The painting at the side of the room captured my attention. Her lips also moved, and the identical words rang from her lips in unison with the mirror, “You shall never age another day.” The portrait failed to glow as much as before. I took a couple of steps back. The collected bottles clinked together when I bumped into them and they rolled, chiming, in different directions across the wooden floor.
“Oh my God. This is just like The Picture of Dorian Gray.” I wondered if I should destroy the image my friend had worked so hard on. She’d never forgive me. Or perhaps I should remain as the stunning image I currently am. In the original story, Dorian Gray dies at the end after living an absolutely abhorrent life. I certainly didn’t want that to happen. I was a good person. What Hell had I created for myself wishing something so selfish?
I picked up the phone and called Sabina. There was no answer. She was probably asleep. But I had to talk to her. There was no way I was getting any sleep.
I opened my kitchen utility drawer and removed her spare key, tucking it into my pocket. Snagging my purse on the way out the door, I stole a glance at the portrait and shut the light off. The bitch on the canvass winced and glared at me.

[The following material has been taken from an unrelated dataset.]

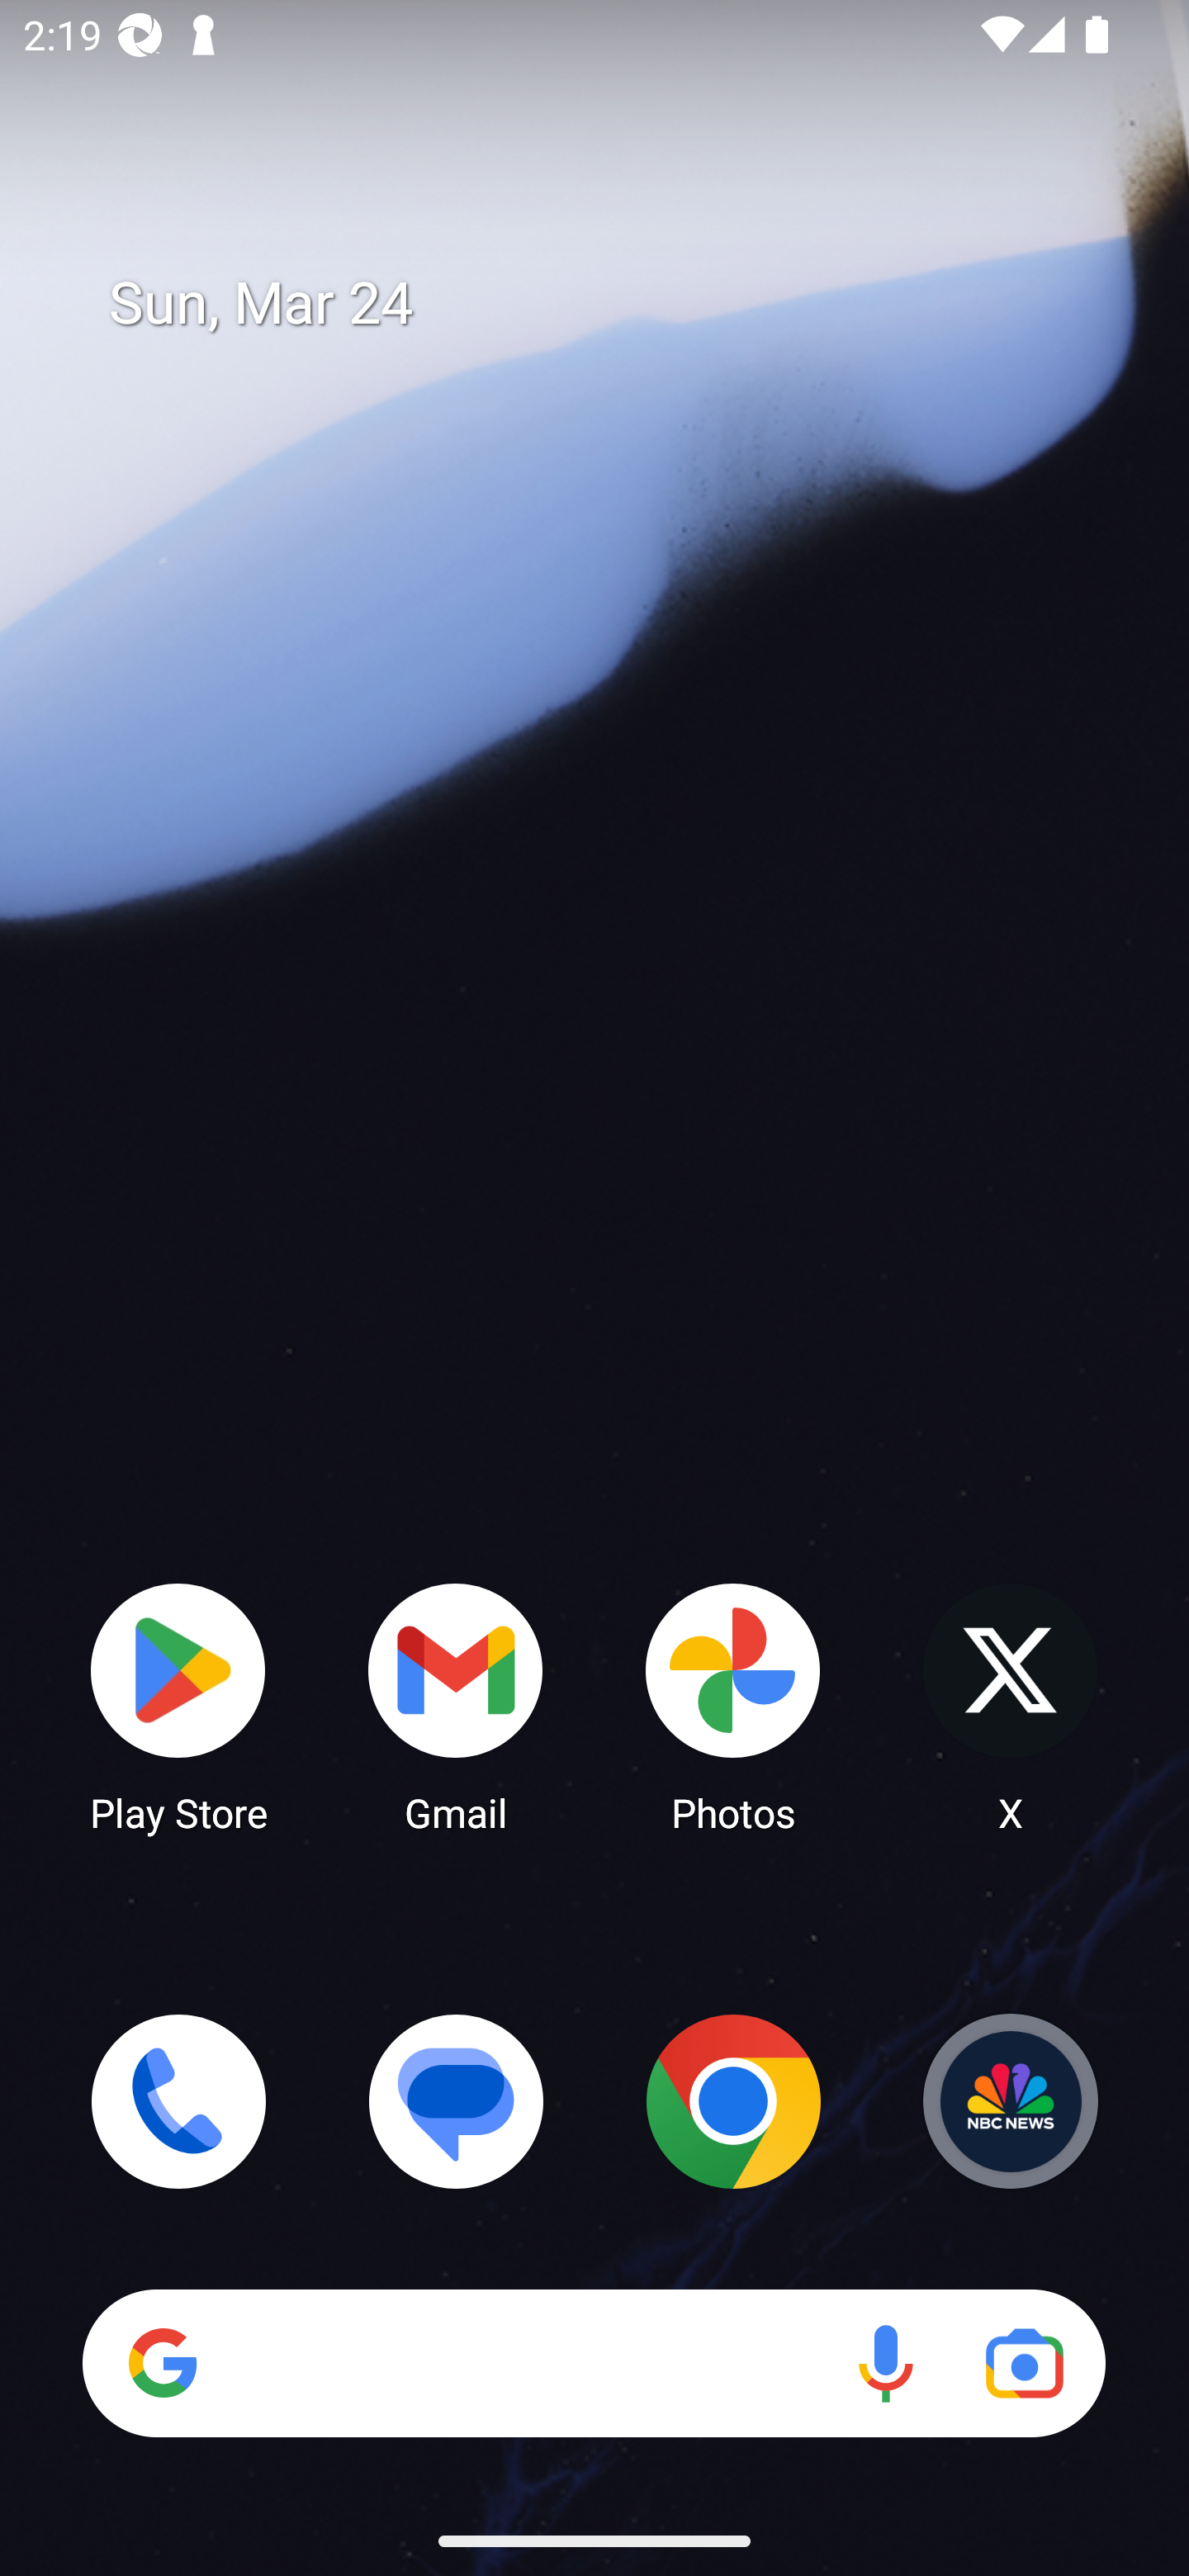 This screenshot has width=1189, height=2576. I want to click on Google Lens, so click(1024, 2363).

Sabina’s house was only a couple of blocks away and she hoofed it home. But I wasn’t walking. I was far too tired. I climbed into my car. Starting it up sounded distant and far away—sort of like in a fog-laden dream. Shifting into reverse, I stomped on the gas and cranked my head over my right shoulder to peek out the back window.
A horn blared through my eardrums. In slow motion, the headlights crept in on me through my rearview mirror momentarily blinding me. Out of the blackness of rainy sky, a delivery truck appeared from nowhere. Ever so slowly, it connected, ravaging through my car’s trunk. The metal blew through my rear window with the magical stardust of broken glass showering me. There was nowhere to go. Even if there was, there was no time to get there.
With no way to react swiftly enough, my head shot sideways against the steering wheel. A deafening crack reverberated through my head. I wasn’t sure if it was the steering wheel or the windshield bursting.
That was when I heard the gravelly voice again, “You shall never age another day.” Suddenly, I understood. The crack that I’d heard wasn’t the steering wheel or the windshield. It was my neck. And I certainly wasn’t going to age another day.